King pushes the case for banking reform

LONDON (Reuters) – Tougher rules are needed to ensure financial stability, Bank of England Governor Mervyn King said yesterday, urging Britain's new government to "seize the opportunity" for banking reform.

In a foreword to be central bank's 2010 annual report, King said banks could not be allowed to remain 'too big to fail' and interest rates alone could not curb dangerous excesses building up in the financial sector.

"There is a need for additional policy tools," King said. "The system cannot be allowed to revert to its former ways as if nothing has happened. We must seize this opportunity for reform."

The BoE Governor has long argued for more decisive action to prevent a re-run of the crisis that pushed the global financial system to the point of collapse in 2008.

He was an early advocate of forcing retail banks to hive off riskier activities such as proprietary trading – an idea that has found favour with Britain's new finance minister George Osborne.

Britain's Conservative/Liberal Democrat coalition, which took power last month after 13 years of Labour rule, has agreed to set up an independent commission to investigate the issue of separating retail and investment banking.

It has also agreed to give the BoE greater oversight of macro-prudential regulation – the health of the financial system as a whole.

Under Labour, responsibility for policing the financial sector was split between the BoE, the Treasury and the Financial Services Authority regulator.

This tri-partite system was found wanting when money markets seized up, forcing major banks to go cap in hand to the central bank for emergency funding.

King gave a whole-hearted endorsement of the bank's inflation-targeting framework which he said should, and would, remain intact.

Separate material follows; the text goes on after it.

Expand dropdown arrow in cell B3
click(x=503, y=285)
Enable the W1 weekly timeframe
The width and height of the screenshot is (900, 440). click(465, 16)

Consumer price jumped to 3.7 percent in April, almost double the central bank's two percent target, but King reiterated his confidence that the drift higher would prove temporary.

"Despite its volatility, inflation remains low by historic standards, and on track to meet the target in the medium term," King wrote.

"The framework has proved resilient to the stress of the financial crisis. It guided our monetary decisions going into the crisis, and it will guide them coming out of it."